Discovery University Shows What Accessible Education Can Look Like
A long-running partnership between Carleton University, the Ottawa Mission, and local post-secondary institutions is opening the classroom to forms of learning, discussion, and intellectual community that extend beyond the traditional boundaries of higher education.
For more than two decades, Discovery University has opened the classroom to people who are too often excluded from spaces like it.
Run through a partnership between the Ottawa Mission, Carleton University, and other post-secondary universities, the program offers free, non-credit university courses in the humanities and social sciences to adults living on low incomes or experiencing homelessness. Courses are taught by university professors and span subjects ranging from philosophy and creative writing to music, psychology, and social movements.
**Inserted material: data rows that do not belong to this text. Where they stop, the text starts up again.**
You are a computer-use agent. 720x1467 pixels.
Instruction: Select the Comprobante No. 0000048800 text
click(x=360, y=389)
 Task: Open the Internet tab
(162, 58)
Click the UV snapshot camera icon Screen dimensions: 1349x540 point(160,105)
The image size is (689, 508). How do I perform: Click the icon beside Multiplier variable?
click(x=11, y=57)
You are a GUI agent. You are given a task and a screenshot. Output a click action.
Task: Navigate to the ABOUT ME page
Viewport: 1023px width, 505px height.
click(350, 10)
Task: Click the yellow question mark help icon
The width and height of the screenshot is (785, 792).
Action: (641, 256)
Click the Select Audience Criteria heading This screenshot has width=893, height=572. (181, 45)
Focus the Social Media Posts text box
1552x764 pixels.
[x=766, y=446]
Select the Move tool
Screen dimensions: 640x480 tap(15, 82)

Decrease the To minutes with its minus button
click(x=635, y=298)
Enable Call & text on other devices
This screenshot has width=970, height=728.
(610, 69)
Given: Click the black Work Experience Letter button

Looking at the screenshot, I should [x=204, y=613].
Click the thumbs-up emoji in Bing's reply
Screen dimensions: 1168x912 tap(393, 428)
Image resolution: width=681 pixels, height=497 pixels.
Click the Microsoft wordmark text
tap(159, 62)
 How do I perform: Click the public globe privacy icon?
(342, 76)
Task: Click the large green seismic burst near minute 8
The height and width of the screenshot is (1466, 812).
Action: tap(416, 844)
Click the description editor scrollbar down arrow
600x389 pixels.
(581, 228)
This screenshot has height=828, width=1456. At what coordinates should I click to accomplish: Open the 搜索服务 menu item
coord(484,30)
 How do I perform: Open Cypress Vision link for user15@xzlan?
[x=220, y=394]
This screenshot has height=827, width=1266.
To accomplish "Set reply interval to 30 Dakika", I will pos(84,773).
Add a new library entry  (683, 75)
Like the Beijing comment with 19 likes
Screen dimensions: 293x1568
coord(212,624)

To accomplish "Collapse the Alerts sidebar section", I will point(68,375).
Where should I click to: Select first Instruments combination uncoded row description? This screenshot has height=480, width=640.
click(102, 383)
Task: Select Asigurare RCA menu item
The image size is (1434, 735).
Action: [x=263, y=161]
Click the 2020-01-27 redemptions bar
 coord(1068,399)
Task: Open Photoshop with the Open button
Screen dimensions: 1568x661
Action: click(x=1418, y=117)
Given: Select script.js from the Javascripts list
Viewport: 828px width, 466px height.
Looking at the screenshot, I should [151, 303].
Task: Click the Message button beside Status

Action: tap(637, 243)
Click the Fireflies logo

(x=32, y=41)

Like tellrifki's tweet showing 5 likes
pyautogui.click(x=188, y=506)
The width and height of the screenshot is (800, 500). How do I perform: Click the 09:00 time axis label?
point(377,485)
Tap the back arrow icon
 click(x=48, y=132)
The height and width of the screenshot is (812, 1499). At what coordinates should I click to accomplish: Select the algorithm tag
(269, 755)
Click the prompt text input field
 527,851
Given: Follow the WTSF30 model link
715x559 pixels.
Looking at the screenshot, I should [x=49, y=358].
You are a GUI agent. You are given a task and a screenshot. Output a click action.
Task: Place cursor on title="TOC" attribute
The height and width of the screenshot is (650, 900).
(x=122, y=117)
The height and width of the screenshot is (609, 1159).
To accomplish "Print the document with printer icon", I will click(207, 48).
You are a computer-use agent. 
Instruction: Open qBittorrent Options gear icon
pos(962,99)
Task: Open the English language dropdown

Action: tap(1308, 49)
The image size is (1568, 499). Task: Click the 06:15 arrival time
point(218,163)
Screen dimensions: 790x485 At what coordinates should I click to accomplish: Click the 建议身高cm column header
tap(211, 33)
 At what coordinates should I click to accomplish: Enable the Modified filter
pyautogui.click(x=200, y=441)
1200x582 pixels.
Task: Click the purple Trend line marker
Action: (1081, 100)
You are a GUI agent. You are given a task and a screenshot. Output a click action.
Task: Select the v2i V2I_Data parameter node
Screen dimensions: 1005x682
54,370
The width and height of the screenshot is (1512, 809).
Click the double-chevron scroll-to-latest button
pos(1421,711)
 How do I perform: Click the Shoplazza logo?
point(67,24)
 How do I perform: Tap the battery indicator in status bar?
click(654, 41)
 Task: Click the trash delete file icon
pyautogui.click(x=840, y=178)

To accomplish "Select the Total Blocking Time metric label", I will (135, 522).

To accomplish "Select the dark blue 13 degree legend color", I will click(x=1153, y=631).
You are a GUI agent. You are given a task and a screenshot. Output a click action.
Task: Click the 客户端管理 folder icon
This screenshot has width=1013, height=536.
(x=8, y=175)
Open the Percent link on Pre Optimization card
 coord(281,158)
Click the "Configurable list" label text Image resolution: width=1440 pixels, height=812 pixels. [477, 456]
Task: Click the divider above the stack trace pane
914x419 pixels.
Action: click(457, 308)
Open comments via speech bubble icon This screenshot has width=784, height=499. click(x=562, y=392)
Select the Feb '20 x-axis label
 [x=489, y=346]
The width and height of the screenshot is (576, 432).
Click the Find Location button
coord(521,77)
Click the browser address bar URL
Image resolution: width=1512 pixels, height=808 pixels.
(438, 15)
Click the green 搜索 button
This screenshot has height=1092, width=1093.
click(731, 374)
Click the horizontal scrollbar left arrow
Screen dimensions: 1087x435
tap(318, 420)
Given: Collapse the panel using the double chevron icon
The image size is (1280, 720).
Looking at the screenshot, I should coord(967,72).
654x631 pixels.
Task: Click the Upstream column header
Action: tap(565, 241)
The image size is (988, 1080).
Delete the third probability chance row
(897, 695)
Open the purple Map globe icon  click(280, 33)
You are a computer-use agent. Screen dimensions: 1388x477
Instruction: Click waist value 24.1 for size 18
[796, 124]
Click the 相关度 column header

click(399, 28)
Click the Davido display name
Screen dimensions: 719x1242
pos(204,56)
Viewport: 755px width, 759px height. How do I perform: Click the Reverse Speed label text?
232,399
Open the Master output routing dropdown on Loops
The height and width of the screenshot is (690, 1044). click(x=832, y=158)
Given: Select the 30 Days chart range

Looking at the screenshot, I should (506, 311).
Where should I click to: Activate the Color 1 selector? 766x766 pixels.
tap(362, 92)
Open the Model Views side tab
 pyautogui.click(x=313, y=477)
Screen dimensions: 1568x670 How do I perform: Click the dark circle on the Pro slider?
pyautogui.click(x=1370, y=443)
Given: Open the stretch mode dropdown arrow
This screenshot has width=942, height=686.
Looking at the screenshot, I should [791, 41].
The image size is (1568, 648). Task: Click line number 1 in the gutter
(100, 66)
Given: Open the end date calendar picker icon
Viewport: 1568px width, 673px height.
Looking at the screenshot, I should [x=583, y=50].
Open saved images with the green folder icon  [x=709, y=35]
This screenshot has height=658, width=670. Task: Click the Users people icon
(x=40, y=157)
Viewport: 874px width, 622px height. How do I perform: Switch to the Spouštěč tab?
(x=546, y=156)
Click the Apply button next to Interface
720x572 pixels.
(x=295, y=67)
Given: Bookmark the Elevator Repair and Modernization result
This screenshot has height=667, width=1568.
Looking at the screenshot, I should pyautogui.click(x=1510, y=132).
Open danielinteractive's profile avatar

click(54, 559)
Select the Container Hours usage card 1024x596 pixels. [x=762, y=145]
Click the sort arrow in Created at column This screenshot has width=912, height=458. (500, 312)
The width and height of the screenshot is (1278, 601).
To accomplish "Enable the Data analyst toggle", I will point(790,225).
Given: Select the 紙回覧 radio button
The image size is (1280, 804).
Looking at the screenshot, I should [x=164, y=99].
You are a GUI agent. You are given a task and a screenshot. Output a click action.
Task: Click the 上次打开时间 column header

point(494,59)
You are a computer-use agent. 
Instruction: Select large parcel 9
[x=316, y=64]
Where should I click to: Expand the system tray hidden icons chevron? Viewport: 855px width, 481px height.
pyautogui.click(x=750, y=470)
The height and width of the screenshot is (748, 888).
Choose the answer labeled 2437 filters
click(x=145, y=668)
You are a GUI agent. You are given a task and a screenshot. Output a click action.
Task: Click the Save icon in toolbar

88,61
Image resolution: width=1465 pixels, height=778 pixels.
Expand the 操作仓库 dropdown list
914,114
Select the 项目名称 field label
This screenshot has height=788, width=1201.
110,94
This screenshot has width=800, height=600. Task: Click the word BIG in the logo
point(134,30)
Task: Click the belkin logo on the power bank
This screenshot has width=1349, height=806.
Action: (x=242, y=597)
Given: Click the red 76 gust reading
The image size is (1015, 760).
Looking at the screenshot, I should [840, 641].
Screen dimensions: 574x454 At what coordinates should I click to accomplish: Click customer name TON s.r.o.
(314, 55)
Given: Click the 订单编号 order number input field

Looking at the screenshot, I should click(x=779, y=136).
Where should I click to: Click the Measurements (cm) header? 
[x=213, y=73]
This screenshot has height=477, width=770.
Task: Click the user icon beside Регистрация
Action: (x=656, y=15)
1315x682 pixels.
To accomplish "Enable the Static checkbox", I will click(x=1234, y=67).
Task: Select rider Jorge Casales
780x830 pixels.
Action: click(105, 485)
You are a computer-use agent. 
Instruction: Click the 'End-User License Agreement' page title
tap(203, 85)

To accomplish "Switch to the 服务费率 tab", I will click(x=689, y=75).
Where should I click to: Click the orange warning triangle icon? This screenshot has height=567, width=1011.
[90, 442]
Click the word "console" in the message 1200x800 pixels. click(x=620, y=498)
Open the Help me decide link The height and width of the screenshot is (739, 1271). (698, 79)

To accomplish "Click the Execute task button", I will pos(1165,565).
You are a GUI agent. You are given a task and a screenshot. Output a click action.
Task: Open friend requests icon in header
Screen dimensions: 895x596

Discovery University offers students a classroom shaped by creative and intellectual exchange, where learning, curiosity, and community matter more than circumstance.
“I think DU reminds us that education is not just about credentials,” says Susan Burhoe, associate director and assistant professor (teaching) in Carleton’s Centre for Initiatives in Education. “It is also social, intellectual, and deeply human.”
Burhoe sees Discovery University as a natural extension of the Centre for Initiatives in Education’s (CIE) longstanding commitment to accessibility and inclusive learning.
“Expanding access to education is at the core of what we do, particularly for communities that may not otherwise find a pathway to university,” she says. “Discovery University really embodies that mission. It opens up the university as a site of learning, curiosity, and connection in ways that extend beyond traditional pathways.”
That idea, that universities have a responsibility not only to educate, but to remain connected and accountable to the broader communities around them, runs throughout the program.
For the Faculty of Arts and Social Sciences at Carleton, home of CIE, Discovery University also reflects many of the values at the centre of humanities and social science education itself: critical thinking, dialogue, public engagement, and asking difficult questions about how people live together.

Music professor and artist Jesse Stewart has taught multiple courses through Discovery University, where improvisation, collaboration, and collective learning shape the classroom experience.
“The humanities and social sciences invite us to ask questions about power, identity, culture, and how we live together,” Burhoe says. “Discovery University centres those same questions in ways that are accessible and embedded in the community.”
Those ideas come alive in the classroom.
Jesse Stewart, professor and head of Music at Carleton, has taught multiple courses through Discovery University and helped bring Carleton into the partnership early on. An award-winning musician, artist, and educator whose work often explores improvisation, accessibility, and collaborative learning, Stewart says the program aligns closely with the values that shape both his artistic practice and his teaching. “Discovery U offers a space where learning is relational, reciprocal, and grounded in human connection,” he says.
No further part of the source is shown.